Consignes:
**A.** Selon l'article sur les cours de français de l'association Itinérance, depuis quand ces cours existent-ils ?
**B.** Les affirmations suivantes concordent-elles avec l'article sur les cours de français de l'association Itinérance ? Pour chacune, répondez par oui ou non et citez les mots du texte qui tranchent.
(i) Dawood Wardak est né dans la province de Kaboul.
(ii) Nazar-Ghul parle anglais.
(iii) Les cours ont lieu une fois par semaine.
**C.** Quelles sont toutes les personnes désignées par leur nom dans l'article sur les cours de français de l'association Itinérance ?

Texte de l'exercice:
------------------------------

L'association Itinérance dispense des cours de français trois fois par semaine aux sans-papiers demandeurs d'asile. Ils progressent vite pour avancer dans cette nouvelle vie.
Ils ne sont que deux. Un Russe et un Afghan. Vite rejoints par quatre autres hommes, jeunes et élégants. Ils sont passés auparavant à l'accueil de jour se doucher, prendre un café. Se réchauffer. Ils ont à peine 20 ans ou un peu plus et se retrouvent comme sur les bancs de l'école. Pour certains, c'est même la première fois.
« Quel jour sommes-nous ? » demande Christine, l'une des bénévoles, au Russe Mickaël. Ce dernier s'applique. La prononciation est hésitante, les « r » roulent dans sa bouche. Il écrit la date. Se trompe. Se rattrape, l'air grave de celui qui prend son rôle très au sérieux.
« M ». « Ma ». « Maman ». « É ». « École ». Claude, une autre bénévole, a ouvert son livre sur la table. Un ouvrage d'apprentissage du français. Face à elle, Nazar-Ghul, 25 ans, ne se départit pas de son sourire. Il est Afghan et ne parlait pas un mot de français quand il est arrivé ici. Il ne parle pas l'anglais non plus. Difficile de se comprendre alors. Mais on y arrive. « Ils font de vrais efforts, lance Josiane. Ils sont motivés. » Tous ont pris la décision de rester vivre en France et ont fait une demande d'asile. Ils sont aidés dans leurs démarches administratives et dans leurs déplacements par les bénévoles de l'association Itinérance. « Nous leur demandons de vraiment s'investir dans cet apprentissage de la langue française », précise Claudie Rault-Verprey, présidente de l'association. La langue est un sésame dans un pays étranger. Un sésame parmi d'autres. Ces cours ont été mis en place en novembre 2008 et ont lieu trois fois par semaine.
« A cause des Talibans »
Face à nous, il y a ce jeune homme qui semble si confiant. Semble, seulement. Il parle anglais. Dawood Wardak est né voilà 22 ans dans la province de Kaboul. Il accepte de se confier. Sur ce froid glacial qui le trouve sous sa tente dans un camp : « oui, c'est dur de dormir de dehors. Mais nous faisons confiance à Allah. » Claudie Rault-Verprey précise : « Le fait de faire une demande d'asile devrait leur permettre d'être pris en charge avec un accompagnement social et d'avoir un logement. Ce n'est pas le cas. » Dawood Wardak dit que ce cours est « essentiel » pour lui et que ces femmes bénévoles sont comme des « mères ». Pourquoi a-t-il quitté l'Afghanistan ? « A cause des Talibans. » Etait-il persécuté ? Il me regarde et sourit : « Tu sais, même si tu avais trois ou quatre heures pour parler avec moi, je ne pourrais pas te raconter toute mon histoire. C'est très long. Puis-je te faire confiance ? » On devine le long voyage qui l'a mené ici. La méfiance. La peur. Il ajoute : « Nous parlons anglais toi et moi. En Afghanistan, parler anglais est un délit pour les Talibans. Je ne pourrais pas le faire. »
Le matin de ce jour, la France annonçait qu'elle avait renvoyé en charter des réfugiés afghans dans leur pays.

------------------------------

Données fournies:

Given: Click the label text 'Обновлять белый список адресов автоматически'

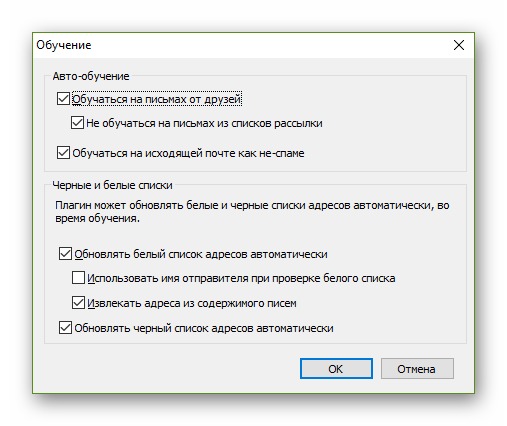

------------------------------

Réponses attendues:
**A.** Depuis novembre 2008.

**B.**
(i) Oui : « Dawood Wardak est né voilà 22 ans dans la province de Kaboul. »
(ii) Non : « Il ne parle pas l'anglais non plus. »
(iii) Non : « ont lieu trois fois par semaine. »

**C.**
- Christine
- Mickaël
- Claude
- Nazar-Ghul
- Josiane
- Claudie Rault-Verprey
- Dawood Wardak